Но так сразу Человек-Лошадь не смог уйти: он оставался единственным охотником в жилище двух убитых горем женщин, одна из которых была стара, а другая ждала его ребенка.
Соблюдая обряд траура, эти женщины снова сделали его нищим. Все, что составляло богатство, благополучие, безопасность, они после смерти Желтой Рубахи отдали в жертву духам.
Не осталось ничего. Негде было приклонить голову. У них не будет жилья по крайней мере в течение двух месяцев траура, а потом женщины должны будут заняться выделкой шкур для типи. Им придется жить в хижине из ивовых прутьев, покрытых кусками кожи, которую им из жалости даст кто-то из соплеменников. Можно было бы жить у родных. Но у женщин Желтой Рубахи родных не было.
Только сейчас Белый Человек начал понимать, как ужасно для кроу не иметь родных. Неудивительно, что у старухи остались лишь обрубки пальцев! Из года в год оплакивала она тех, кого любила. Теперь не осталось никого, кроме дочери.
Человек-Лошадь был просто взбешен глупостью этих женщин. Понятно, что ему, пленнику, достаточно скверно быть голым, как лошадь, и нищим, как раб. Но таким его сделали те, кто взял в плен. А эти женщины добровольно отдали все, в чем сами так нуждались!
Он был слишком зол, чтобы спать с ними в хижине, и улегся под деревом. На третьи сутки траура он принял твердое решение. У него есть лук и стрелы. Он уйдет на охоту, захватив двух лошадей. И не вернется. Он понял, что о многом не расскажет, вернувшись домой, в Бостон.
В ивовой хижине внезапно вскрикнула женщина. Потом он услышал какой-то шум и ворчанье старухи.
Часов через двадцать в типи старой опытной шаманки родился его сын. Он появился на свет на два месяца раньше срока и не дышал. Молодая мать скончалась раньше, чем успело зайти солнце.
Белый Человек был так потрясен, что не думал о том, нужно ли соблюдать траур и как это надо делать.

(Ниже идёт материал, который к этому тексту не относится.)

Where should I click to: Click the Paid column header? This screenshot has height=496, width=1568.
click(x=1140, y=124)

Старуха кричала, пока не охрипла. Потом подошла к нему, сгорбленная и дрожащая, ослепшая от горя. Она протянула ему нож, и он взял его. Старуха вытянула руки и покачала головой. Если она отрубит еще один сустав, то не сможет работать. Ей больше нечем было выразить свое горе.
— Ладно! Ладно! — стиснув зубы, сказал Белый Человек.

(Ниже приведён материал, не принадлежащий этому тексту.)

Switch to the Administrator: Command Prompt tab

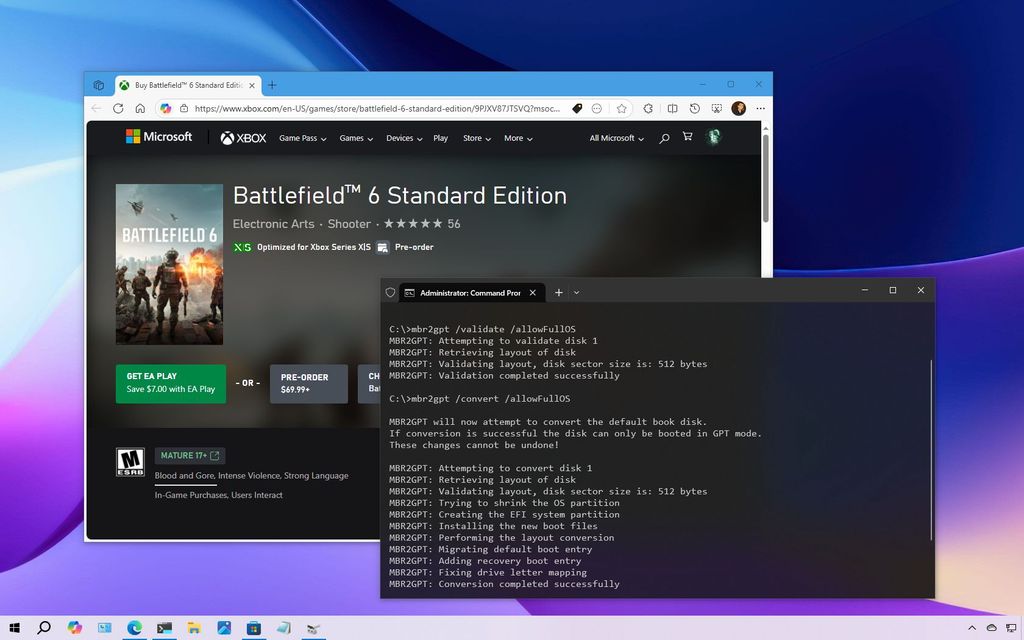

Он кромсал ножом свои руки и смотрел, как струится кровь. В конце концов, это такая малость ради его жены, ради маленькой Свободы!
Он смотрел на старую индеанку, страшную в своей отягощенной горем старости, и думал: «Теперь я по-настоящему свободен». Если умирает жена, у мужчины нет никаких обязательств перед ее родными. Это ему давно объяснила жена, когда он удивился, увидев индейца, переселявшегося из одной типи в другую.
Старуха теперь, конечно, станет побирушкой. В племени была уже одна такая древняя нищенка, у которой не было родных. Никому до нее не было дела. Она жила тем, что бросали ей более удачливые сородичи, спала в шалашах, которые строила, как могла, старческими узловатыми руками; медленно плелась последней, когда племя перебиралось на новое место. Если спотыкалась и падала, никто не оборачивался. Когда умрет — никто и не заметит.
«Завтра утром, — решил он. — Я уйду завтра утром».
Сморщенный, запавший рот старухи дрогнул. Она произнесла одно слово, робко, вопросительно:
— Ээроошай?
— Сын?
И вдруг он вспомнил: если жена умирает, муж свободен, но ее мать может просить его остаться. Она обращается к нему, называя: «Сын», а он, соглашаясь, отвечает: «Мать».
Старуха стояла перед ним, согнутая годами, высушенная непосильным трудом, лишенная любви и детей, изуродованная и убитая своим горем. И все-таки она любила жизнь настолько, что просила эту жизнь у него, единственного человека, к которому имела право обратиться. Она лишала себя последнего — гордости.
Он посмотрел на восток, через прерии. Там, за две тысячи миль отсюда, был его дом. Старуха ведь не будет жить вечно. Он еще молод и может подождать. Может позволить себе быть великодушным. Он дал ей нужный ответ. «Ээгийя», — сказал он. Мать.
Он вернулся домой через три года. Ничего не объясняя, сказал: «Я прожил несколько лет с индейцами кроу. Мне не сразу удалось уйти. Они звали меня „Человек-Лошадь“.
Он не считал нужным ни оправдываться, ни хвастать, потому что был теперь равен любому человеку на земле.